Chronic kidney disease and hypertension frequently coexist, creating a dangerous cycle where elevated blood pressure worsens kidney function, and declining kidney function further increases blood pressure. Aldosterone, a hormone produced by adrenal glands, plays a significant role in this relationship by promoting sodium retention, water retention, and blood vessel stiffening. Baxdrostat targets this pathway by inhibiting aldosterone production, offering a novel approach to breaking this cycle.
The study included 195 participants with an average age of 66 years, 32% of whom were women, 40% non-Hispanic white, and 80% had Type 2 diabetes. All participants had uncontrolled hypertension despite maximum tolerated doses of angiotensin-converting enzyme inhibitors or angiotensin receptor blockers, with average systolic blood pressure of 151 mm Hg at study initiation. Participants also had chronic kidney disease but were not in kidney failure, with average estimated glomerular filtration rate of 44 mL/min/1.73 and urine albumin-creatinine ratio of 714 mg/g.
Safety monitoring revealed that 41% of baxdrostat recipients experienced elevated potassium levels, a known side effect of medications affecting the renin-angiotensin-aldosterone system, compared to 5% in the placebo group. Most cases were mild to moderate. Serious adverse events occurred in 9% of baxdrostat recipients versus 3% in the placebo group, with no deaths or unanticipated adverse events reported during the trial.

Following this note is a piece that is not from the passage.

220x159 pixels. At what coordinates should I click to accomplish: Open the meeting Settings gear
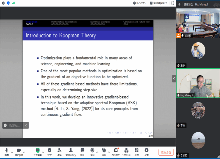147,150

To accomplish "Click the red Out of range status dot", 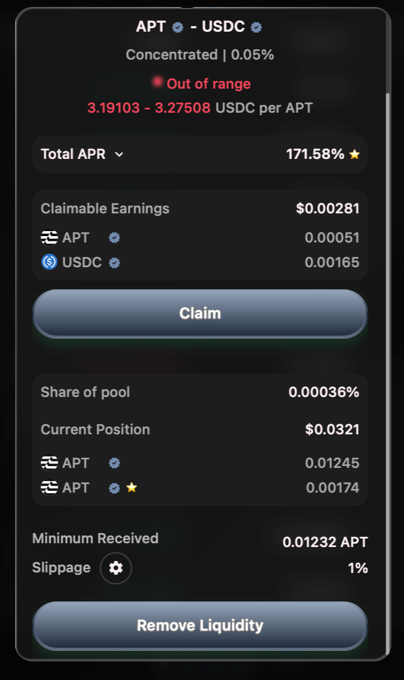I will coord(157,82).
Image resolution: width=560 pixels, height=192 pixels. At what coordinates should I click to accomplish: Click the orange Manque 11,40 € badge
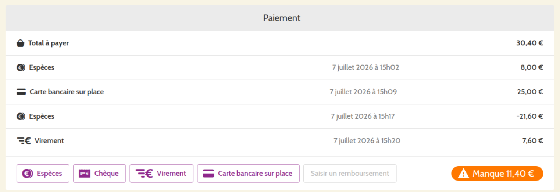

These findings suggest baxdrostat could potentially improve long-term health outcomes, including reduced progression of kidney and cardiovascular conditions, while possibly decreasing the need for higher-cost care. The medication's dual benefits on blood pressure and kidney markers position it as a promising therapeutic option for a patient population historically underrepresented in clinical trials. Two large Phase 3 trials are currently underway to further evaluate baxdrostat's ability to delay kidney disease progression, building on these encouraging preliminary results.